YOUR TASK:
Please repeat the records exactly from their first line, finishing at the line containing "Given: Undo the last chart action" and including it.
◇ ◇ ◇ ◇ ◇
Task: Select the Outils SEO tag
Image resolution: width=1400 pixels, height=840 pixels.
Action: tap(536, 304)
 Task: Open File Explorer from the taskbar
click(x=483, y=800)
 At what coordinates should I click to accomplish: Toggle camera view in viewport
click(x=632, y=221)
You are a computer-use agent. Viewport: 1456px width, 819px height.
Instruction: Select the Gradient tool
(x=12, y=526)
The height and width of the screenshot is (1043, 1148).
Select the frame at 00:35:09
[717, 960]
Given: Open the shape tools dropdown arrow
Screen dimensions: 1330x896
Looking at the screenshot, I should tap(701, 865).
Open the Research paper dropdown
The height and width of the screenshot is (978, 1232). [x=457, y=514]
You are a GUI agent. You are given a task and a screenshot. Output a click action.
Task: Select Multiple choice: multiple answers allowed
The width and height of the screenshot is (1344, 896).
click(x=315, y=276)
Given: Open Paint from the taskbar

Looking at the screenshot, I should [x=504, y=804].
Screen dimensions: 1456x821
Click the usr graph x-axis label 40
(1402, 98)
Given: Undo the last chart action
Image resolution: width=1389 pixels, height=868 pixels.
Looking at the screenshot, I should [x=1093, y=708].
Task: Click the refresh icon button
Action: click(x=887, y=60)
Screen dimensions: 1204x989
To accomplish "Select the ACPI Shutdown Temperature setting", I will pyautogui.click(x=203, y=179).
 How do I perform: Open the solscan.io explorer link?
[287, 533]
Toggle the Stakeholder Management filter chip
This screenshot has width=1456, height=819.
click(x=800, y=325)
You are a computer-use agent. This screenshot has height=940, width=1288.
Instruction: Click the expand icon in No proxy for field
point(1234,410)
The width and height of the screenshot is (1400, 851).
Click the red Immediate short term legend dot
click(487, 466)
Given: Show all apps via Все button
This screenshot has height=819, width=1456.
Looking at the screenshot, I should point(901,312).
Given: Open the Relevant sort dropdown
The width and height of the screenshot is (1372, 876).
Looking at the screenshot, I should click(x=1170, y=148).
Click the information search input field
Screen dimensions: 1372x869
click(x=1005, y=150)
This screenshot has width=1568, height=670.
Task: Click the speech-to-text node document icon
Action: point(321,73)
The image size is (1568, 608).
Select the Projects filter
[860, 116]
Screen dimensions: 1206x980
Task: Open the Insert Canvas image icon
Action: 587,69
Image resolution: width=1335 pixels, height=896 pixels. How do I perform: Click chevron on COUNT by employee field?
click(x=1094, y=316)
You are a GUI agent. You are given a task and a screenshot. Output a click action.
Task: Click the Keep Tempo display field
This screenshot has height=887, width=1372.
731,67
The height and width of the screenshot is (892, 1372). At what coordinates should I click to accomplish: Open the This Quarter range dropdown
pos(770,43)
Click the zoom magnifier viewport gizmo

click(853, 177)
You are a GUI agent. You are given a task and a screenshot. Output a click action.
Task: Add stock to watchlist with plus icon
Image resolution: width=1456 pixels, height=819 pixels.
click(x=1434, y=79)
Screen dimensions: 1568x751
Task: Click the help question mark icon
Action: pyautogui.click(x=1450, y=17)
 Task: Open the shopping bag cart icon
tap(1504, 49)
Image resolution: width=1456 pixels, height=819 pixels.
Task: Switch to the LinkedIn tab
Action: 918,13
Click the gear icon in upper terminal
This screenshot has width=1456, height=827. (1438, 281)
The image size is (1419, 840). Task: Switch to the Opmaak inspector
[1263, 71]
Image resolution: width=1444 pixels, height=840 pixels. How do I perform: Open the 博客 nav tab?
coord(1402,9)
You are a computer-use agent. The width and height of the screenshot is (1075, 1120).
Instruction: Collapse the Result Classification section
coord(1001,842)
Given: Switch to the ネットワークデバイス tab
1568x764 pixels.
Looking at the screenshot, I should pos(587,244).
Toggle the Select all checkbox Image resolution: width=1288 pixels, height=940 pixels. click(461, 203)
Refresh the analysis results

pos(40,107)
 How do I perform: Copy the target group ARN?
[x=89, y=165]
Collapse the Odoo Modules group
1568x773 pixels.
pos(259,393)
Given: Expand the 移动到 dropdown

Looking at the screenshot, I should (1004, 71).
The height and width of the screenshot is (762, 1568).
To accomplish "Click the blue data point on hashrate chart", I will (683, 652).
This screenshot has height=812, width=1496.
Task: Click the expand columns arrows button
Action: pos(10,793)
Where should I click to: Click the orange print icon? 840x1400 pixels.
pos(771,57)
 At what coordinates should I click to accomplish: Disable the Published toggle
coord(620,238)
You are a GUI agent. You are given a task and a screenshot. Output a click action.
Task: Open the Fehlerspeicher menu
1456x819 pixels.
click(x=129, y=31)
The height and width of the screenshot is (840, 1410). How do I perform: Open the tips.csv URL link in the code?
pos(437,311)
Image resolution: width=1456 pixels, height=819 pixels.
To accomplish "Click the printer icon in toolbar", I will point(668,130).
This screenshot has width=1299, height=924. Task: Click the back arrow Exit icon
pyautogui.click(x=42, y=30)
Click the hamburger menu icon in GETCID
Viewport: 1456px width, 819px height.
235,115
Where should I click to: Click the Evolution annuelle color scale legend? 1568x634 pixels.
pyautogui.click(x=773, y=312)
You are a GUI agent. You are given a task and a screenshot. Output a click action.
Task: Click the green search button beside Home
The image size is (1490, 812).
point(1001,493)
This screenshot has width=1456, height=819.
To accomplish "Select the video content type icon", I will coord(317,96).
◇ ◇ ◇ ◇ ◇
REPLY:
Task: Select the Outils SEO tag
Image resolution: width=1400 pixels, height=840 pixels.
Action: tap(536, 304)
 Task: Open File Explorer from the taskbar
click(x=483, y=800)
 At what coordinates should I click to accomplish: Toggle camera view in viewport
click(x=632, y=221)
You are a computer-use agent. Viewport: 1456px width, 819px height.
Instruction: Select the Gradient tool
(x=12, y=526)
The height and width of the screenshot is (1043, 1148).
Select the frame at 00:35:09
[717, 960]
Given: Open the shape tools dropdown arrow
Screen dimensions: 1330x896
Looking at the screenshot, I should tap(701, 865).
Open the Research paper dropdown
The height and width of the screenshot is (978, 1232). [x=457, y=514]
You are a GUI agent. You are given a task and a screenshot. Output a click action.
Task: Select Multiple choice: multiple answers allowed
The width and height of the screenshot is (1344, 896).
click(x=315, y=276)
Given: Open Paint from the taskbar

Looking at the screenshot, I should [x=504, y=804].
Screen dimensions: 1456x821
Click the usr graph x-axis label 40
(1402, 98)
Given: Undo the last chart action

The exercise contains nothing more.